Переодевшись, мы едва узнавали друг друга. Можете представить сами, на кого мы стали похожи: на ногах красовались деревянные башмаки, на плечах – грязновато-синие сюртуки без воротников, с огромными пуговицами на рукавах и глубоким разрезом сзади. Такую форму когда-то носили голландские солдаты. Картину дополняли ярко-зеленые брюки, узенькие внизу, зато сзади свисавшие широким мешком. Дали нам еще французские береты черного цвета.

– Не одежда, а какой-то "интернационал", – раздался голос Володи. Я уже думал, что потерял его, но оказалось, что именно он стоит рядом.

– Это ты? – обрадовался я.

– А это ты? – спросил он, удивленно округляя глаза. Осмотрев меня с ног до головы, он расхохотался. Но и я, глядя на него, не удержался от смеха. В новой "форме" Володя смахивал на циркового клоуна.

До сих пор мы ходили в своей красноармейской форме. По ней мы прежде всего и отличались от других. Увидев нас, любой мог сказать: "Вот русские". И мы гордились этим, с удовольствием ощущая себя чужими в этой постылой стране.

А кто мы теперь? Кто узнает в нас советских людей по этой разношерстной одежде!

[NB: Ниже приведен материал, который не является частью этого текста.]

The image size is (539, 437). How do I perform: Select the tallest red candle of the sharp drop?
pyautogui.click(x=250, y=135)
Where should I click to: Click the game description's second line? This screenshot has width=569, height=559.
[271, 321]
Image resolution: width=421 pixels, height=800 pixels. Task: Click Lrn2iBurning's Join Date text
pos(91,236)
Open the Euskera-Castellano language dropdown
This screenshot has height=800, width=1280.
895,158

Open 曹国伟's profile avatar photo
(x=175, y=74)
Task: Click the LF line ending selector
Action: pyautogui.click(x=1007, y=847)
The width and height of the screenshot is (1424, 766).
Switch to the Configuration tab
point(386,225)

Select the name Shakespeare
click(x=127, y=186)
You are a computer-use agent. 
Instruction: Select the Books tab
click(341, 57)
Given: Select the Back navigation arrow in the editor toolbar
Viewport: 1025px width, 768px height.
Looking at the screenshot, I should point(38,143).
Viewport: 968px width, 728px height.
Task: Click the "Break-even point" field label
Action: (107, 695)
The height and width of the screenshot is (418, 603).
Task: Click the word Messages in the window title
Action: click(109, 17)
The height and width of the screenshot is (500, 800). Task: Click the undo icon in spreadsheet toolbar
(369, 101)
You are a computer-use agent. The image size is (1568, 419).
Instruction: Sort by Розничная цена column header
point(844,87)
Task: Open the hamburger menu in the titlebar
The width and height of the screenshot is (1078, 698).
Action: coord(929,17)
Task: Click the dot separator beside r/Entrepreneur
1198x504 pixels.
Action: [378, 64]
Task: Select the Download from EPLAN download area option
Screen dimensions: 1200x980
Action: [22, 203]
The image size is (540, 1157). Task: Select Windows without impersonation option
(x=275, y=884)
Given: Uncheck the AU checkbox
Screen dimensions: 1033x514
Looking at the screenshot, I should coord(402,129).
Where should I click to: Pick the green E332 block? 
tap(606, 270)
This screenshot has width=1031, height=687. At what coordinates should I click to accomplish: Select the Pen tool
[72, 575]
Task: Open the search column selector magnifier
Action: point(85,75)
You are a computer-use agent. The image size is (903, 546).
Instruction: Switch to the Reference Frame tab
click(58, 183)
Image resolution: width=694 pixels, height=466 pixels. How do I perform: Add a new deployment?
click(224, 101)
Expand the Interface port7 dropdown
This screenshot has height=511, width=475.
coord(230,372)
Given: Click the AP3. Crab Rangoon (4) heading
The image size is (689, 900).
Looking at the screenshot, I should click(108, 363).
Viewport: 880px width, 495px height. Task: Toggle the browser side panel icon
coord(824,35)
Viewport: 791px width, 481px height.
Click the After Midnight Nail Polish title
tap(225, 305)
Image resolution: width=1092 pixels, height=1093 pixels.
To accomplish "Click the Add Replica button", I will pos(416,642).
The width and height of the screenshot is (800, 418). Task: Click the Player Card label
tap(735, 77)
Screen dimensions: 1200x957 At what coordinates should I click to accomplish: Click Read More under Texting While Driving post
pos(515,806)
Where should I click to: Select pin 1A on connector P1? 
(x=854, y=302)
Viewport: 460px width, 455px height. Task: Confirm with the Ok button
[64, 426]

Нет, не хотелось терять свой привычный облик и превращаться неведомо в кого. Правда, наша форма истрепалась в клочья. Но она была наша, она была последней памятью о родине. В этих гимнастерках мы шли сквозь пожар войны. Они хранили на себе следы соленого пота и порохового дыма. Как много значили для нас одни пуговицы со звездочками! И вот мы лишались всего этого. То были тяжелые для солдат минуты.

Самым нелепым и унизительным в новом "обмундировании" были деревянные башмаки. Обув их, мы словно потеряли вдруг опору под ногами. Казалось, достаточно сделать шаг, чтобы упасть на землю. Башмаки были выточены из березы на токарных станках все на один лад и на один размер. Носки глядели остриями вверх над плоскими, как доска, подошвами. Эти деревяшки смахивали на маленькие лодки. Кто-то сострил:

– В них, наверно, плавать хорошо!

– А как же! Залезешь в воду и тут же прямым ходом ко дну, – сказал другой, колотя башмаками по полу. – В каждом килограмма по два...

Володя осматривал башмаки со всех сторон.

– Ну и как? – спросил я.

– Хорошая охапка дров из них бы вышла, – ответил юноша, улыбаясь, и нехотя стал обуваться. Его исхудавшие ноги стали маленькими и костлявыми. Володя мог обуть эти башмаки даже носками назад.

Мы накрепко привязали башмаки веревками к ногам. Оставалось научиться ходить. Это было самое трудное. Новая обувь резала ноги в подъеме. Шагать поэтому приходилось, не сгибая колен, и, напрягая пальцы ног, приподнимать на ходу задник башмаков. Словом, это были настоящие деревянные кандалы, которые оказались, пожалуй, еще более громоздкими и неудобными, чем железные.